Commit 2d470f1c by FritzFlorian

Add notes on banana pi setup for tests.

parent 4e865e0e
Pipeline #1427 failed with stages
in 31 seconds
# Setup BananaPI for benchmarking
The goal of this documentation is to get a linux image running on a
bananaPI board that allows for very isolated benchmarks showing full
time distributions of the measurement runs.
## Base Setup
First step is to get a linux image running on the banana PI. Armbian worked very well for us,
follow these setups to get it up and running:
- Download the mainline base kernel from armbian: https://www.armbian.com/bananapi-m3/#kernels-archive-all
- Unbpack the download
- Prepare a micro SD card for flashing
- Use etcher (https://www.balena.io/etcher/) or similar to burn the image on the sd card
- Insert the micro SD card into the banana PI and power it on
- Follow the instructions to setup an user account (best done using HDMI out and keyboard attatched)
- Test network connection/ssh login (armbian from our experience just works, that why we chose it)
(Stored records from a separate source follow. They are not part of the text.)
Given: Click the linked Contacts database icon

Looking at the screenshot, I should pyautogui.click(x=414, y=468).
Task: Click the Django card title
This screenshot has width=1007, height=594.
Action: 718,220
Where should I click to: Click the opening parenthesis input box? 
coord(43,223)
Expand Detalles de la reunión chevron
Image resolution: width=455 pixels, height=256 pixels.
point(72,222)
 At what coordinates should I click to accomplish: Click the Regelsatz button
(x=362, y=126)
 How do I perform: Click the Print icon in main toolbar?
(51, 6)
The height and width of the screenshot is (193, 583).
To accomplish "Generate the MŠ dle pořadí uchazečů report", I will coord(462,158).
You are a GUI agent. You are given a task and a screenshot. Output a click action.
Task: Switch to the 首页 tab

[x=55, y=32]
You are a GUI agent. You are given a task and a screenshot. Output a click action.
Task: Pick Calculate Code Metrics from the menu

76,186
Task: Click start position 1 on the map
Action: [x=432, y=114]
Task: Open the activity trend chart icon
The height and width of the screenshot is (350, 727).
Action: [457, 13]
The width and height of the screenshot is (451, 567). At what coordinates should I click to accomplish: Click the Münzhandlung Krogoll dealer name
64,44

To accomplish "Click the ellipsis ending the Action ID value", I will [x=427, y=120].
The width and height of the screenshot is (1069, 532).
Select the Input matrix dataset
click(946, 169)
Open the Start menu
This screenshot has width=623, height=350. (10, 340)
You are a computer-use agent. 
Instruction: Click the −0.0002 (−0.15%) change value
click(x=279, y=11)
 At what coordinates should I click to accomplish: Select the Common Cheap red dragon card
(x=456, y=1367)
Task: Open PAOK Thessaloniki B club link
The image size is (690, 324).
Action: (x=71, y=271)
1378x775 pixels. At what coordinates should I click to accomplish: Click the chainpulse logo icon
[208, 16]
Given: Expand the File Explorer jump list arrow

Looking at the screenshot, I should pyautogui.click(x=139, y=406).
## Tweaking Scheduler, CPU and Interrupts
We would like to get very little dispersion through system jitter. We recommend tweaking the
scheduler, CPU and interrupt settings before running benchmarks.
See the sub-sections below for the individual measures. ***Before running tests make sure to
run the following scripts:***
- `sudo ./setup_cpu.sh`
- `sudo ./map_interrupts_core_0.sh`
- `sudo ./setup_rt.sh`
Then start your tests manually mapped to cores 1 to 7.
### Pin all other processes to core 0
To further reduce inference with our controlled benchmark environment we map all non related
processes to core 0 of the system, running our benchmarks on cores 1 to 7.
The system uses system.d, which makes this the simplest point to change the default process affinity.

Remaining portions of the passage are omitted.